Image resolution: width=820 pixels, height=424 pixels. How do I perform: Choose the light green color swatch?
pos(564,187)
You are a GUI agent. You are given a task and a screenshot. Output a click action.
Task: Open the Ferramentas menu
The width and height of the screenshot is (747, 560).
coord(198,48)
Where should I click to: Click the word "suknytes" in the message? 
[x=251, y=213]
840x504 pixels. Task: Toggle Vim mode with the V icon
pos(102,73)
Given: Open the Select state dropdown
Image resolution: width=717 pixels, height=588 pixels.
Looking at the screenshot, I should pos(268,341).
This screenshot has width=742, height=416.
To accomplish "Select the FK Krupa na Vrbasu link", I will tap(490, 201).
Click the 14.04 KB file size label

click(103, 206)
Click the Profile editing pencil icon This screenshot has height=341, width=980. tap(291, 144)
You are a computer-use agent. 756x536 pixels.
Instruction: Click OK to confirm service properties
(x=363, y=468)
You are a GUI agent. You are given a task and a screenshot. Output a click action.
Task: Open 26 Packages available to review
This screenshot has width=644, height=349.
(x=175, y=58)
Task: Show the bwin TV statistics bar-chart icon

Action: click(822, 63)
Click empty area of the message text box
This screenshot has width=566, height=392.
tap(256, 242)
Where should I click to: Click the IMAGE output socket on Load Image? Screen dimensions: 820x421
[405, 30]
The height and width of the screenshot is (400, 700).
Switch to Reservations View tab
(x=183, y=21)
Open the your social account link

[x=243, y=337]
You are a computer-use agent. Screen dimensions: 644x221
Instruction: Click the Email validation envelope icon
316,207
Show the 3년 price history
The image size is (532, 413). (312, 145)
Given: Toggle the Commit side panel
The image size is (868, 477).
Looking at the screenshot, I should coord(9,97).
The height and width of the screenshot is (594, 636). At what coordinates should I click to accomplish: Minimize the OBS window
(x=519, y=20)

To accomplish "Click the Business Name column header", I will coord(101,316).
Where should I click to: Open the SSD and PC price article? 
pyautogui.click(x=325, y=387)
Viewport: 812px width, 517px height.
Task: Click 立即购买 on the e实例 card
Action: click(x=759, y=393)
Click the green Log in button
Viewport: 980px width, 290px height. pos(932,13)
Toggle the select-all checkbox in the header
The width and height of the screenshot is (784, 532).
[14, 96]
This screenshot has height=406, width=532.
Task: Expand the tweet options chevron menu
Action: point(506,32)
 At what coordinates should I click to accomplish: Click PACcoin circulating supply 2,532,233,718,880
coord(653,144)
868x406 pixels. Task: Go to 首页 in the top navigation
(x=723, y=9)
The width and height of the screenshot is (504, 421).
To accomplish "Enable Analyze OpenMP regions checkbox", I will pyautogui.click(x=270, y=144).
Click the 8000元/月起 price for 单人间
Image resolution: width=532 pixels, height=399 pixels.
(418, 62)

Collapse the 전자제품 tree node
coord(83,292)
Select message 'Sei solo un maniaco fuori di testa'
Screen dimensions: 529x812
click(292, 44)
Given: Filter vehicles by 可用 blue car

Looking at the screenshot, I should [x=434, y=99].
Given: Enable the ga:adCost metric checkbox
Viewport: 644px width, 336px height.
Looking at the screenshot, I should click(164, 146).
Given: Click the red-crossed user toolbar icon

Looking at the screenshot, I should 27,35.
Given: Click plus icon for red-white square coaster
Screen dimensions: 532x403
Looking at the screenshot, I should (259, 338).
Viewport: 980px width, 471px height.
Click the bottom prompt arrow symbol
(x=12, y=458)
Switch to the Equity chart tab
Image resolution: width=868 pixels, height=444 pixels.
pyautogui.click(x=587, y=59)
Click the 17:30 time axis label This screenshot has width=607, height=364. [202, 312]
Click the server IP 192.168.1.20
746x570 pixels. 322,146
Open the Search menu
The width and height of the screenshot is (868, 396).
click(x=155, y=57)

*What the task asks:*
Make an exact transcription of the entries.

*Final answer:*
Image resolution: width=820 pixels, height=424 pixels. How do I perform: Choose the light green color swatch?
pos(564,187)
You are a GUI agent. You are given a task and a screenshot. Output a click action.
Task: Open the Ferramentas menu
The width and height of the screenshot is (747, 560).
coord(198,48)
Where should I click to: Click the word "suknytes" in the message? 
[x=251, y=213]
840x504 pixels. Task: Toggle Vim mode with the V icon
pos(102,73)
Given: Open the Select state dropdown
Image resolution: width=717 pixels, height=588 pixels.
Looking at the screenshot, I should pos(268,341).
This screenshot has width=742, height=416.
To accomplish "Select the FK Krupa na Vrbasu link", I will tap(490, 201).
Click the 14.04 KB file size label

click(103, 206)
Click the Profile editing pencil icon This screenshot has height=341, width=980. tap(291, 144)
You are a computer-use agent. 756x536 pixels.
Instruction: Click OK to confirm service properties
(x=363, y=468)
You are a GUI agent. You are given a task and a screenshot. Output a click action.
Task: Open 26 Packages available to review
This screenshot has width=644, height=349.
(x=175, y=58)
Task: Show the bwin TV statistics bar-chart icon

Action: click(822, 63)
Click empty area of the message text box
This screenshot has width=566, height=392.
tap(256, 242)
Where should I click to: Click the IMAGE output socket on Load Image? Screen dimensions: 820x421
[405, 30]
The height and width of the screenshot is (400, 700).
Switch to Reservations View tab
(x=183, y=21)
Open the your social account link

[x=243, y=337]
You are a computer-use agent. Screen dimensions: 644x221
Instruction: Click the Email validation envelope icon
316,207
Show the 3년 price history
The image size is (532, 413). (312, 145)
Given: Toggle the Commit side panel
The image size is (868, 477).
Looking at the screenshot, I should coord(9,97).
The height and width of the screenshot is (594, 636). At what coordinates should I click to accomplish: Minimize the OBS window
(x=519, y=20)

To accomplish "Click the Business Name column header", I will coord(101,316).
Where should I click to: Open the SSD and PC price article? 
pyautogui.click(x=325, y=387)
Viewport: 812px width, 517px height.
Task: Click 立即购买 on the e实例 card
Action: click(x=759, y=393)
Click the green Log in button
Viewport: 980px width, 290px height. pos(932,13)
Toggle the select-all checkbox in the header
The width and height of the screenshot is (784, 532).
[14, 96]
This screenshot has height=406, width=532.
Task: Expand the tweet options chevron menu
Action: point(506,32)
 At what coordinates should I click to accomplish: Click PACcoin circulating supply 2,532,233,718,880
coord(653,144)
868x406 pixels. Task: Go to 首页 in the top navigation
(x=723, y=9)
The width and height of the screenshot is (504, 421).
To accomplish "Enable Analyze OpenMP regions checkbox", I will pyautogui.click(x=270, y=144).
Click the 8000元/月起 price for 单人间
Image resolution: width=532 pixels, height=399 pixels.
(418, 62)

Collapse the 전자제품 tree node
coord(83,292)
Select message 'Sei solo un maniaco fuori di testa'
Screen dimensions: 529x812
click(292, 44)
Given: Filter vehicles by 可用 blue car

Looking at the screenshot, I should [x=434, y=99].
Given: Enable the ga:adCost metric checkbox
Viewport: 644px width, 336px height.
Looking at the screenshot, I should click(164, 146).
Given: Click the red-crossed user toolbar icon

Looking at the screenshot, I should 27,35.
Given: Click plus icon for red-white square coaster
Screen dimensions: 532x403
Looking at the screenshot, I should (259, 338).
Viewport: 980px width, 471px height.
Click the bottom prompt arrow symbol
(x=12, y=458)
Switch to the Equity chart tab
Image resolution: width=868 pixels, height=444 pixels.
pyautogui.click(x=587, y=59)
Click the 17:30 time axis label This screenshot has width=607, height=364. [202, 312]
Click the server IP 192.168.1.20
746x570 pixels. 322,146
Open the Search menu
The width and height of the screenshot is (868, 396).
click(x=155, y=57)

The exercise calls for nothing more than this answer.